Prof. Dame Kay initially developed the first DNA probes for prenatal diagnosis and carrier detection and currently focuses on the development of effective treatments for DMD. She identified the dystrophin-related protein utrophin and demonstrated that increasing levels of this protein could prevent the pathology in a mouse model of the disease. She co-founded Vastox plc (now Summit plc) in order to take drugs that increase levels of utrophin to the clinic for DMD. In 1999, she set up the MRC Functional Genetics (now Genomics) Unit which aims to use genome information for the analysis of the function of genes to aid the development of new treatments for neurological disorders. Over the last ten years, she has been using ENU mouse mutants to model movement and behavioural disorders. One of these mutants links synaptic dysfunction for the first time to abnormal circadian rhythms and schizophrenia endophenotypes.

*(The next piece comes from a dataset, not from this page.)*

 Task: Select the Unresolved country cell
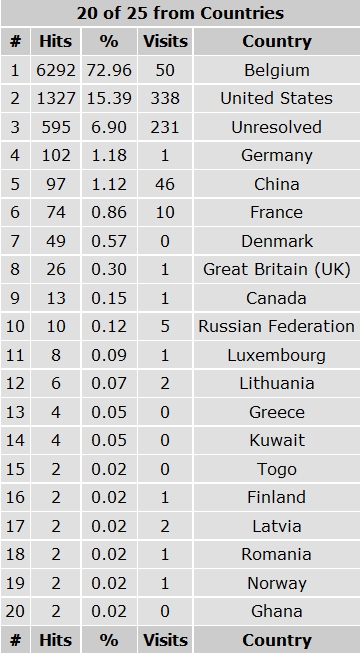click(x=276, y=127)
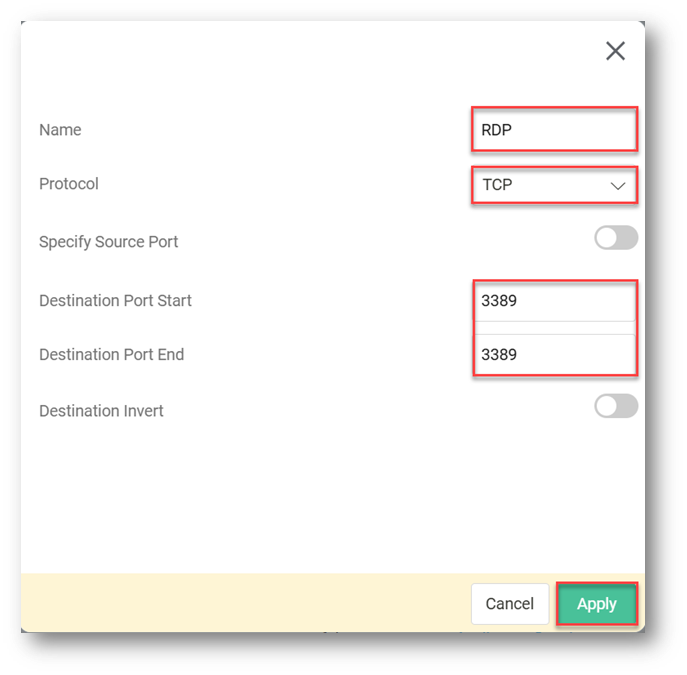Click the Specify Source Port label
The height and width of the screenshot is (675, 687).
point(109,242)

Dame Kay has won numerous prizes for her research and published more than 350 peer reviewed papers. She has an active interest in the ethical implications of genomics research and in promoting public understanding of science, appearing at Science Festivals, in newspaper reports on television and on radio (including Desert Island Discs). She has served on many Committees for charities and government organisations and has been a Governor of the Wellcome Trust since 2003. She is founding editor of the journal Human Molecular Genetics. She is currently a Director of the American Society of Human Genetics, the first year Europeans have been elected to this role. Professor Davies is a founding fellow of the Academy of Medical Sciences and was elected a Fellow of the Royal Society in 2003. She was awarded a CBE in 1995 and a DBE in 2008 in recognition of her many contributions to medical research.
Professor Sir Alec Jeffreys FRS
Prof. Sir Alec Jeffreys studied biochemistry and genetics at Merton College, Oxford. Following an EMBO Postdoctoral Fellowship at the University of Amsterdam where, with Dr Richard Flavell, he was one of the first to discover split genes, he moved in 1977 to the Department of Genetics at the University of Leicester where he currently holds the positions of Professor of Genetics and Royal Society Wolfson Research Professor.
Sir Alec’s research at Leicester has focussed on exploring human DNA variation and the mutation processes that create this diversity. He was one of the first to discover inherited variation in human DNA, then went on to invent DNA fingerprinting, showing how it could be used to resolve issues of identity and kinship. His current work concentrates on developing new approaches to analysing variation and mutation in human chromosomes.
Sir Alec’s work has received widespread recognition, including his election to the Royal Society in 1986 and a Knighthood for services to genetics in 1994. Other awards include the Louis-Jeantet Prize for Medicine (2004), the Lasker Award (2005) and the Heineken Prize (2006). He was also one of the four finalists for the Millennium Prize in 2008.